Items from a data source
>>>>>

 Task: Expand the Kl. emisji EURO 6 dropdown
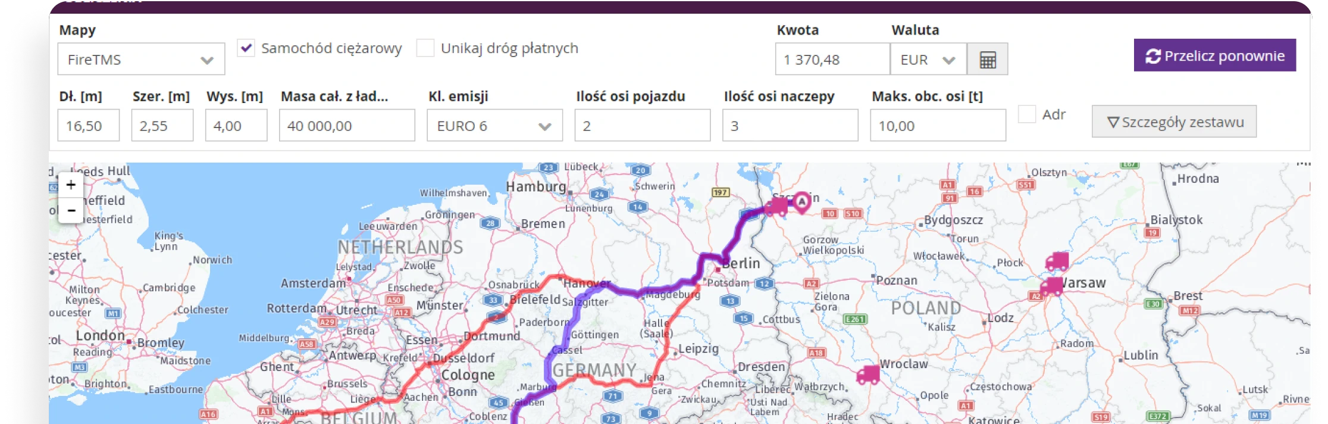(494, 126)
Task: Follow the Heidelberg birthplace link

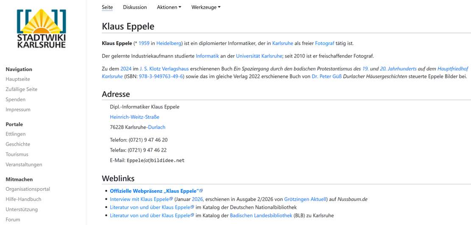Action: point(169,43)
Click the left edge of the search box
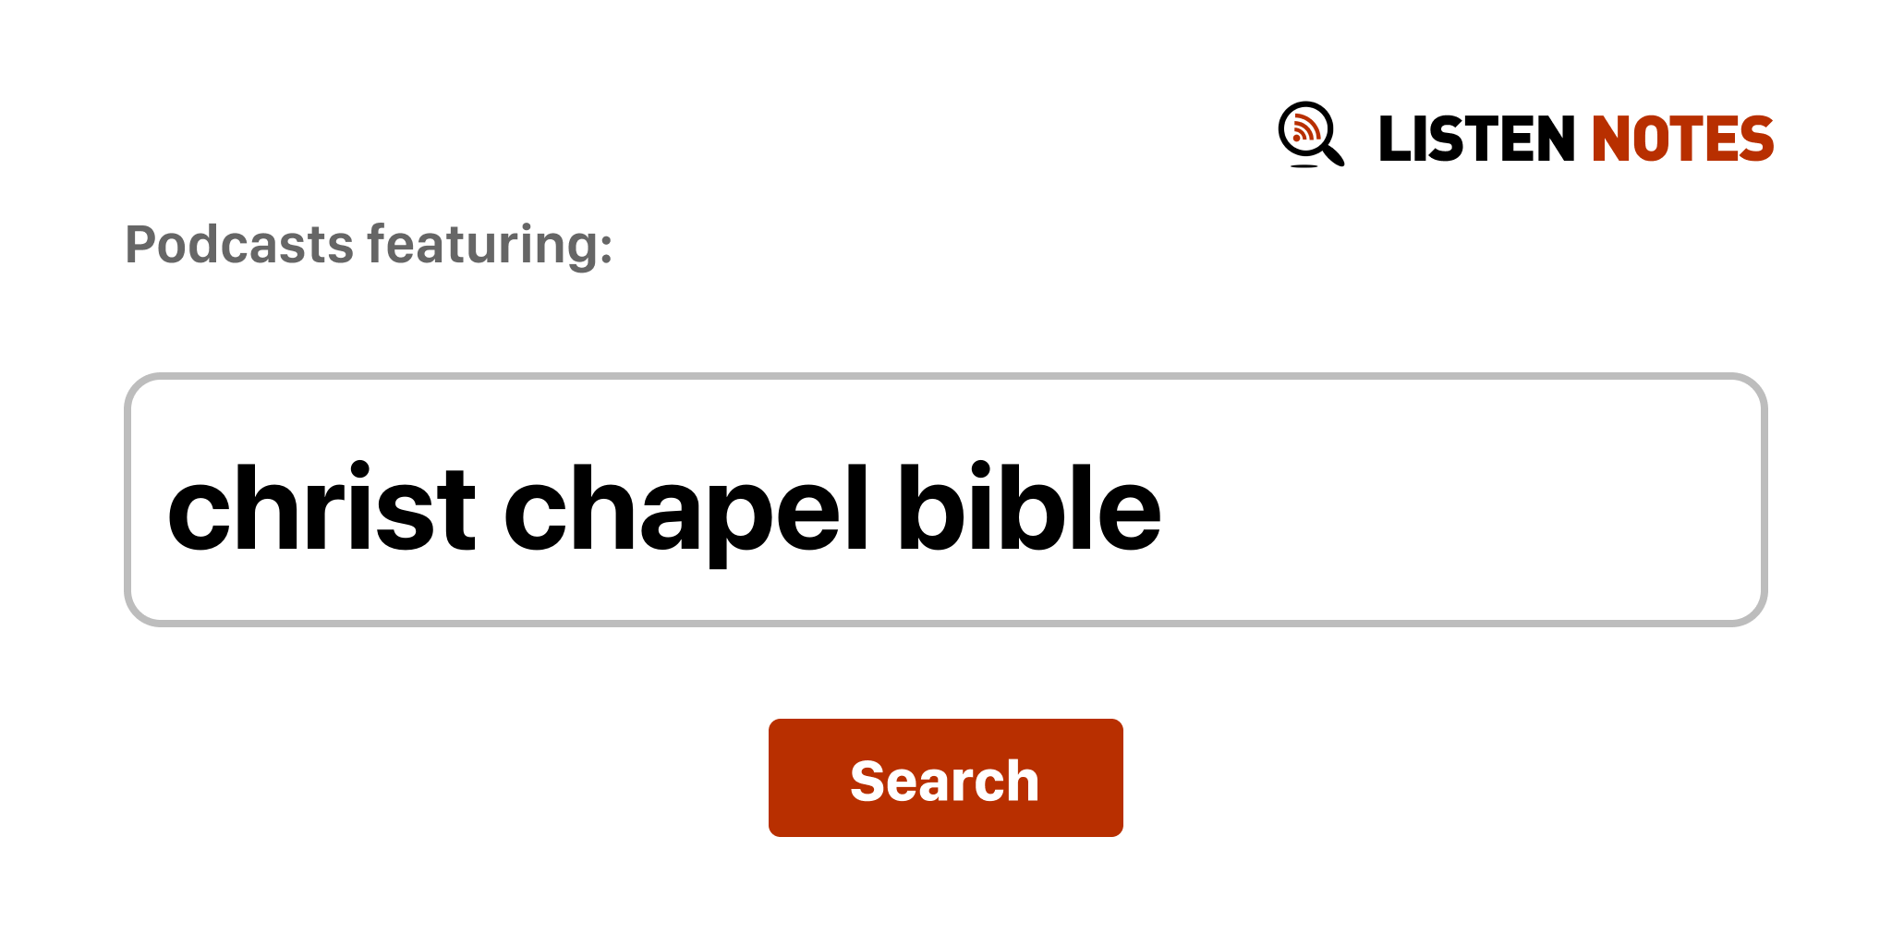The height and width of the screenshot is (946, 1892). click(140, 500)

<<<<<

> _What this task involves_
Output the data above exactly; pictures do not belong in the copy.

> _Your response_
 Task: Expand the Kl. emisji EURO 6 dropdown
(494, 126)
Task: Follow the Heidelberg birthplace link

Action: point(169,43)
Click the left edge of the search box
The height and width of the screenshot is (946, 1892). click(140, 500)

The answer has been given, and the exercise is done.